That’s the correct orientation though. 180 (squares on bottom ) puts the plus side of the led on the right. 90 (either way) puts the led contacts across all the pads creating a short.
Thank you all guys for the quick response. I knew something was not right and I thought posting a thread here would be the way to find out. I actually have the following three LEDs, XP-C, XT-E and XR-E. I found a Noctigon mcpcb for XP at mtnelectronics. That should work for the XP-C, right?
What about the XT-E and XR-E, where can I buy mcpcbs for those, preferably copper ones?
Careful telling people that it will work with Nichia emitters, without also telling them that the thermal pad will have to be ground out or covered over in order to not short out, since Nichia’s don’t have a thermal pad.
The xte will also fit but has a much higher thermal resistance so you won’t be able to drive it as hard. This Cree page has links to each of the Cree LEDs with data sheet PDF’s for each that include all the info. Pad sizing is located at the end of each PDF.
I’ve used a soup can lid. Anything will do that buffers the heat source and prevents the flux from seeing direct flame. I use a small butane torch now over 1/16” sheet aluminum for better control and so I can view it through my magnifying lamp.
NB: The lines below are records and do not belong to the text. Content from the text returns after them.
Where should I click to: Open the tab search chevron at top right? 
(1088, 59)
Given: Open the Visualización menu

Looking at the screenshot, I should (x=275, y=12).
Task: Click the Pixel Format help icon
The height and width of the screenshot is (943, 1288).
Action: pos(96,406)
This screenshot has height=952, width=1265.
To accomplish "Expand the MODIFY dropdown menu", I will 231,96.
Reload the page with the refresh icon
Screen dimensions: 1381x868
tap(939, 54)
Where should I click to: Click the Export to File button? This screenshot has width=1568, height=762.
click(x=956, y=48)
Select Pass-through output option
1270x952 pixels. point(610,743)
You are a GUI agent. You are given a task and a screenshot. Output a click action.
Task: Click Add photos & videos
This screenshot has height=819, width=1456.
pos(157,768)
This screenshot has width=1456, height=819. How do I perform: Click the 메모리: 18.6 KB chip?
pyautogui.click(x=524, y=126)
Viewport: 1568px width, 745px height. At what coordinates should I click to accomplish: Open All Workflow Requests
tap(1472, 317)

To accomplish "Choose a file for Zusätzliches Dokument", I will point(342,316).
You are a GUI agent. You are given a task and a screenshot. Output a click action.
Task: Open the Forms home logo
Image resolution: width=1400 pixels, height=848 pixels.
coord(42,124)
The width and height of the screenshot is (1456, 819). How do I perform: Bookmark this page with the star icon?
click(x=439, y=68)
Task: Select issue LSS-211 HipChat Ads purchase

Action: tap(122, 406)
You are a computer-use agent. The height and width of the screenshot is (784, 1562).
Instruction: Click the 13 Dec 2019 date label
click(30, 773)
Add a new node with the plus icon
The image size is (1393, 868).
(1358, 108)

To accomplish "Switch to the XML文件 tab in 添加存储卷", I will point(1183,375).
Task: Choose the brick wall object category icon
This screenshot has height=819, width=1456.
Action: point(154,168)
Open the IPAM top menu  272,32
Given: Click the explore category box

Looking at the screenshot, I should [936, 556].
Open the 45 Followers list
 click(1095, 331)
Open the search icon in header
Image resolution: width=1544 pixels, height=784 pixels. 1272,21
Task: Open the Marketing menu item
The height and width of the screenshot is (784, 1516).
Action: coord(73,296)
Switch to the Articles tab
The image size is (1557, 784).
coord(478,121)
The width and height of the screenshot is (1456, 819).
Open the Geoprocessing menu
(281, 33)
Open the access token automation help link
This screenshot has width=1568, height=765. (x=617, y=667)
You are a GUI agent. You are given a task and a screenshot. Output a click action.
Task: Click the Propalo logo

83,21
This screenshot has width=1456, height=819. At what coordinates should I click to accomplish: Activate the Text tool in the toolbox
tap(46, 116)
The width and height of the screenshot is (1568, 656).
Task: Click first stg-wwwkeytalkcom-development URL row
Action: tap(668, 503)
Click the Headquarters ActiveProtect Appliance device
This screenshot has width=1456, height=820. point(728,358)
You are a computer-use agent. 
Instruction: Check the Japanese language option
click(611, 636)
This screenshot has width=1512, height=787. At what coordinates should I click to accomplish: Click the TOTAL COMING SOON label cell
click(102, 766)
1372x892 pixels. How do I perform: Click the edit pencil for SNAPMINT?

XTE fits XPG pads, XRE copper stars aren’t made but you might be able to sit one on an mtg star. The mtg pads are similarly spaced but longer in length so the XRE might not self center.
At least a XR-E fits on a MT-Noctigon copper board, but it does not profit much from the fancy copper board because it sheds the heat well enough on a convential aluminium board (I tested that).
But why using a XR-E? There is nothing about it that is not better in more modern leds.